The Greeks are facing a stark choice. They can say yes to the terms of the European bailout – in which case they face a life sentence of harsh austerity under the watchful eye of European technocrats who’ll basically be telling their government what to do. Or they can say no – in which case they face a life sentence of harsh austerity, but at least they’ll be in charge.
Democracy is messy. And now it’s messing up the best-laid plans of the elites. They’re beside themselves that Greek Prime Minister George Papandreou would dynamite their rescue plan by calling a referendum. Consult the people? What could he be thinking?
Mr. Papandreou was no doubt thinking of his own survival. All around the country, Greeks are saying ochi (no). Forcing nasty medicine down their throats against their will is a good way to be kicked out of office. Besides, the salvage plan was likely to be dynamited anyway. The current government may not survive the week. The next one could be far more hostile to the European Union’s idea of a cure.
The premise of Europe’s financial system was fatally flawed from the start. It assumed that culture didn’t matter. It assumed that Europeans could be made as interchangeable as euros and that, eventually, they’d all behave like Germans. But now, every cultural stereotype has turned out to be true. The profligate Greeks and Italians are in hock up to their eyeballs to the thrifty, industrious Germans and Finns. The good burgers of Hamburg would be quite happy to let Greece sink to the bottom of the Aegean. But they can’t afford to see their own banks and pension funds sink with it.
Europe wouldn’t be in this fix if the banks hadn’t lent the Greeks all that money in the first place. Both Europe’s sovereign debt bubble and the U.S. housing bubble were caused by reckless lending to feckless borrowers living way beyond their means. In the U.S., government-approved mortgage lenders peddled subprime mortgages to people who couldn’t possibly repay. Nobody noticed these mortgages were worthless until house prices collapsed, lenders foreclosed and taxpayers were forced to bail out the banks.
Greece was the subprime borrower of Europe. The banks didn’t think too hard about how solvent it was. In retrospect, perhaps they should’ve been more worried about a country where 40 per cent of the workers are on the public payroll, and envelopes of cash for bribes are the normal way of doing business. Tax evasion is practically a duty. The Greek government cooked the books for years as the EU turned a blind eye. Once again, taxpayers are on the hook for the banks’ mistakes. The only upside is that the Europeans have stopped lecturing the Americans.
There’s no quick fix for this debacle. There may not be a slow fix, either. Austerity plans may look fine on paper, but you can’t always make them stick. You can’t turn a nation of tax evaders into tax compliers overnight – especially when the tax collectors go on strike.

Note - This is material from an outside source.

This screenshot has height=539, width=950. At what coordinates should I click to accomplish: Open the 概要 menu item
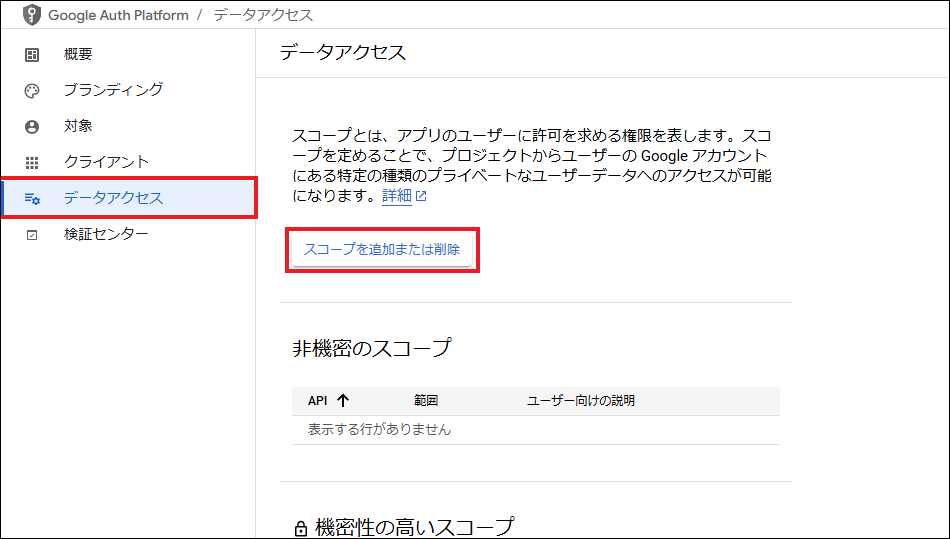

And Greece is just a tiny country. What about Italy? The Italians are €1.9-trillion in debt, and they aren’t about to give up their perks, either. Italy has more than half a million pensioners who retired under the age of 50. They will spend an average of 40 years in retirement, and they cost the system $13-billion a year. But what politician is going to cut them off? The government is propped up by a deeply entrenched jobs-for-votes system that is as Italian as spaghetti. Even tiny villages have dozens of people on the payroll to do non-existent jobs, paid for by the central government. Reducing the number of these people, or their salaries, is unthinkable. It’s exceedingly unlikely that the Italians will allow a bunch of Eurocrats to destroy their way of life. And Italy is far too big to fail. Therefore, the Italians, like the Greeks, will be inclined to tell the Eurocrats to go to hell.
Too bad about the euro. It was such a nice idea, until the people got in the way.